Magisches Humulus Lupulus

Im besinnlichen Scheyern ist aus einem kleinen Fest in einem bezaubernden Obsthain ein Festival gewachsen. Das bricht mit allen Klischees, die man über die Bayern zu kennen glaubt.

Bericht von Lisa Schwarzmüller, August 6, 2018

Hochdruckgebiet Johannes gibt alles und die Welt dreht sich aufgrund der Hitze ein paar Grad langsamer. Auch in dem kleinen Obstwäldchen nahe Scheyern ist es so, als hätte Johannes auf den Zeitlupenknopf gedrückt, zumindest für diesen einen Nachmittag. Das Festival Humulus Lupulus ist ein wohlgehütetes Geheimnis in der sonst so traditionellen Hallertau. Im „Zaubergarten“ treffen sich für ein Wochenende lang Musikenthusiasten, die schon rein optisch nichts mit dem bayerischen Klischee zu tun haben, das man den Menschen südlich des Weißwurstäquators so gerne verpasst.

Es ist Nachmittag. Zwischen den Apfelbäumen genießt ein Pärchen die gechillte Atmosphäre in einer Hängematte. Kinder lassen sich begeistert schminken, ein Hund kuschelt sich an sein Herrchen, der gerade ein Nickerchen in der Sonne macht. Eva steht hinter der Bar und schenkt Limonade aus. Die ist selbstgemacht, mit viel Eiswürfeln und einer großen Portion Vitamin C. „Damit die Leute ihre Kraftreserven wieder auffüllen, nach so einer durchtanzten Nacht“, erklärt sie. Eva ist seit 15 Jahren im Organisationsteam dabei, auch ihre erwachsene Tochter ist mit von der Partie. Humulus Lupulus, das heißt eigentlich „Echter Hopfen“. In Scheyern bei der „oid‘n Hehnafarm“ heißt das Familie und Freunde.

„Wenn sich irgendjemand von euch angesprochen fühlt, wir bräuchten noch eine E-Gitarre zum Jammen. Kommt doch einfach hoch“, tönt es aus den Lautsprecherboxen. Ein paar Jungs lassen Schlagzeug, Bass und Mikrofon erklingen, wo ein paar Stunden später die Jazzrausch Bigband den Boden und ihr Publikum zum Beben bringen wird. Die Vier sind ganz normale Festivalbesucher. „Das ist bei uns ganz normal, dass man am Nachmittag auch selber auf die Bühne geht“, erklärt Herbert. Auch er organisiert jedes Jahr mit. Er liebt sein Festival, und zwar genau so, wie es ist. Für jeden Musikgeschmack soll was dabei sein: Wunderbarer Hip Hop von Yasmo und die Klangkantine, ein bisschen Skandal und Anti von Referend Beatman, ganz gediegene Stimmung mit Brennenstuhl.
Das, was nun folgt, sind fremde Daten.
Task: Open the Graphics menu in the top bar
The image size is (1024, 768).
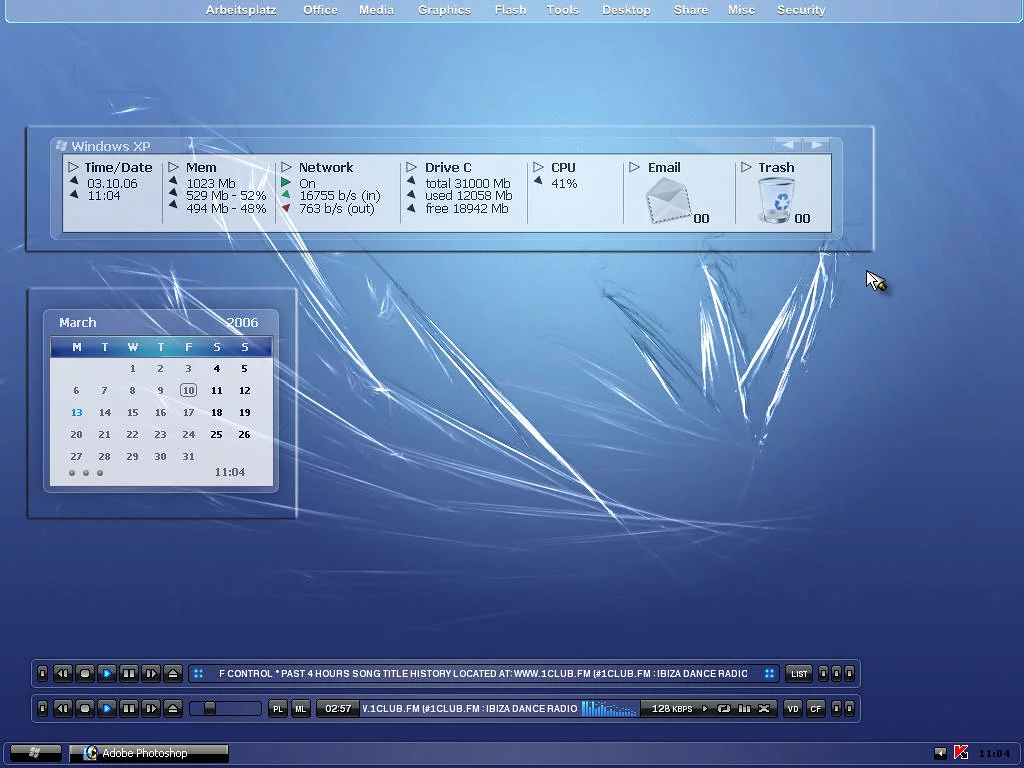Action: 444,10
Aus einer Ecke dröhnt lautes Lachen. Das Puppentheater hat angefangen. Vor der Kasperl-Bühne verfolgen nicht nur Kinder die Abenteuer der kleinen Handpuppe, auch Erwachsene wischen sich die Tränen aus den Augen, als das Krokodil die Szenerie unsicher macht. Ein paar Meter weiter lässt sich ein Pärchen trauen. Instant-Wedding nennt man das, eine Festival Ehe für Kurzentschlossene. Solange das Humulus Lupulus dauert, sind sie Mann und Frau. Sie besiegeln den Bund mit einem Band, auf einer Urkunde tragen sie ein, was sie sich gegenseitig versprechen. Es sind diese Kleinigkeiten, die die Besucher des Festivals Jahr für Jahr wieder verzaubern. Das Humulus Lupulus ist eine kleine, alternative Welt zwischen Volksfestzelten und Starkbierfesten. Bayern kann eben auch ganz anders.